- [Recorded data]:
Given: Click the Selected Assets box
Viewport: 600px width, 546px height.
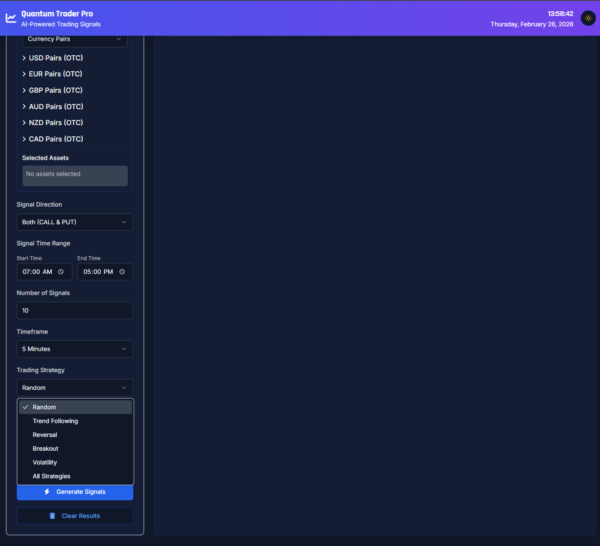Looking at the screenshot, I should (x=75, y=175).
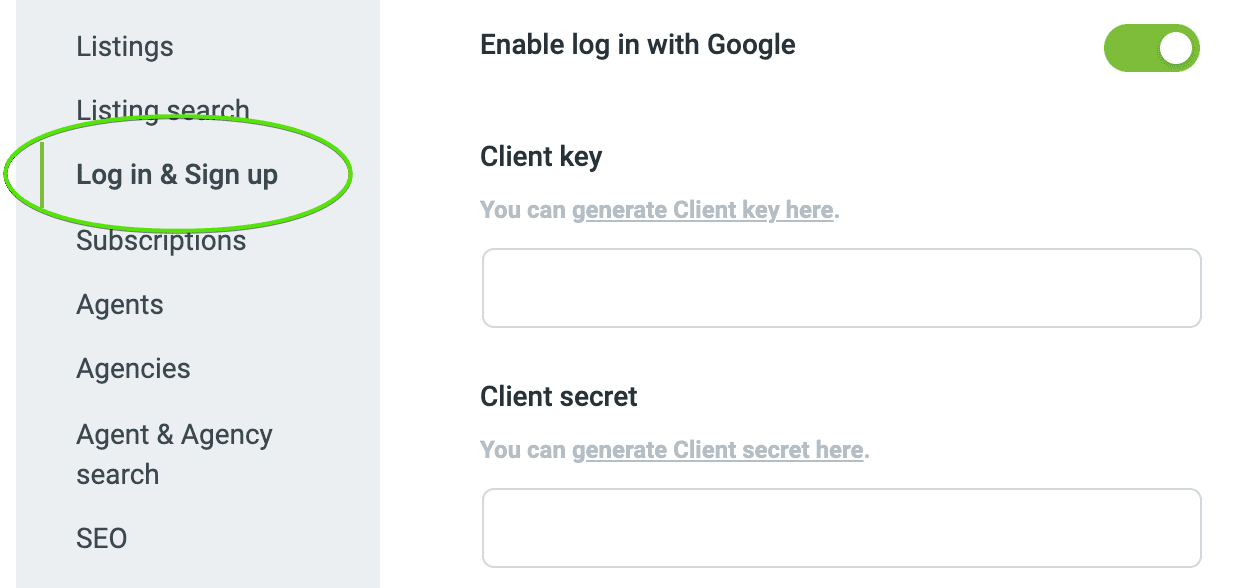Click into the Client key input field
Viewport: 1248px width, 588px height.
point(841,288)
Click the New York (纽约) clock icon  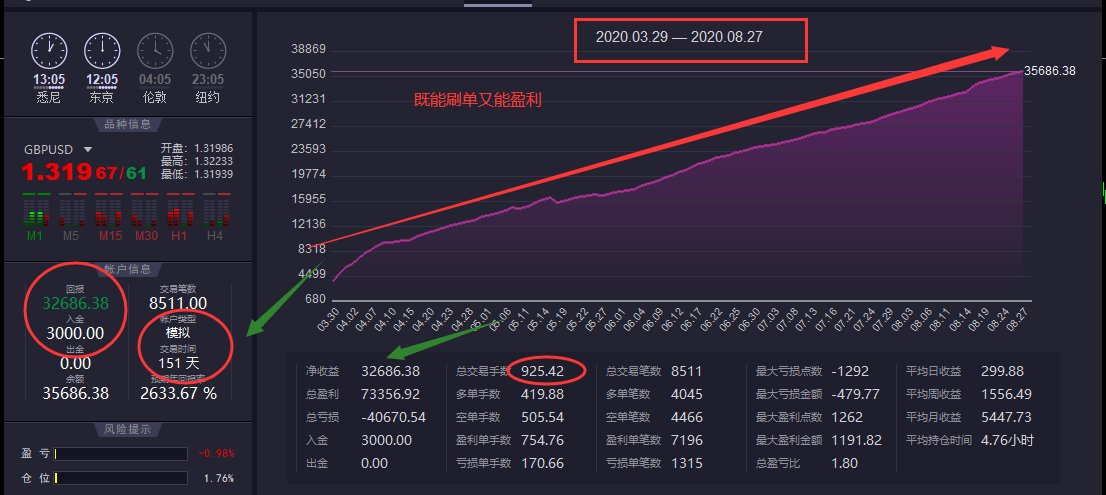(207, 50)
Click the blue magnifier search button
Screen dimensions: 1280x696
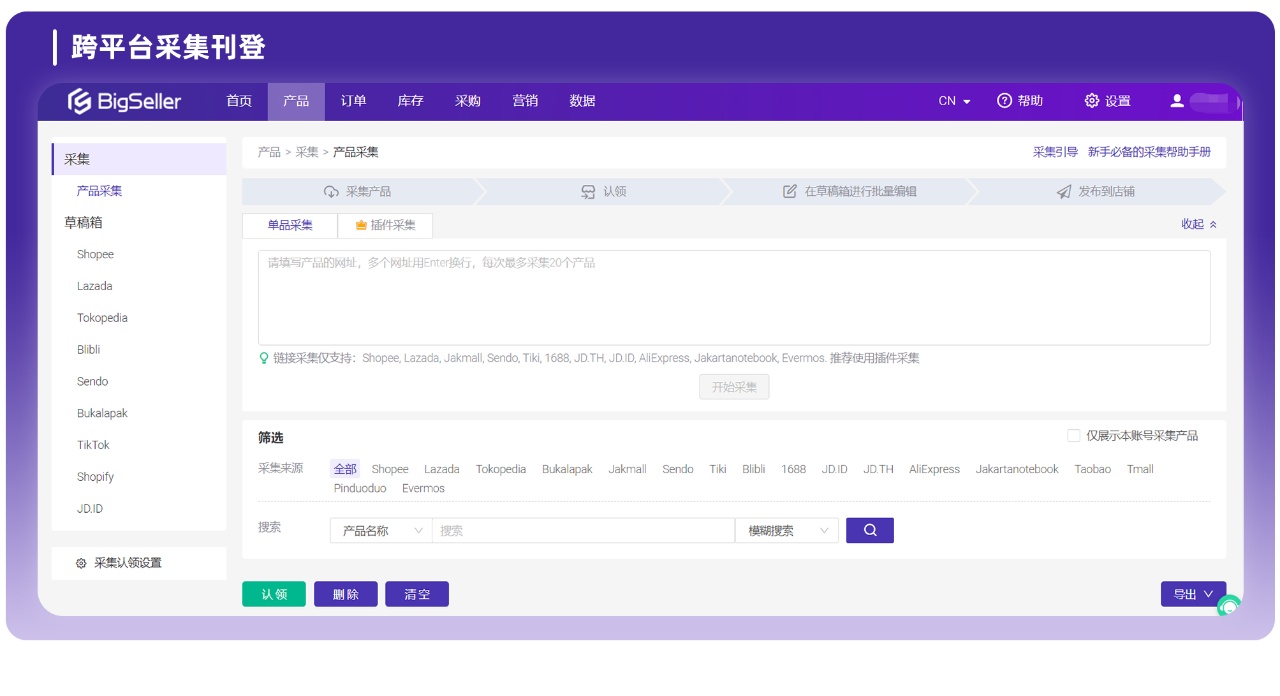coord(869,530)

- [TASK REQUIREMENTS]: All lines from the one containing "Click the blue magnifier search button" to the last line of the records above, and no others, should be returned unchanged, without pictures.

- [WRITTEN SOLUTION]:
Click the blue magnifier search button
Screen dimensions: 1280x696
coord(869,530)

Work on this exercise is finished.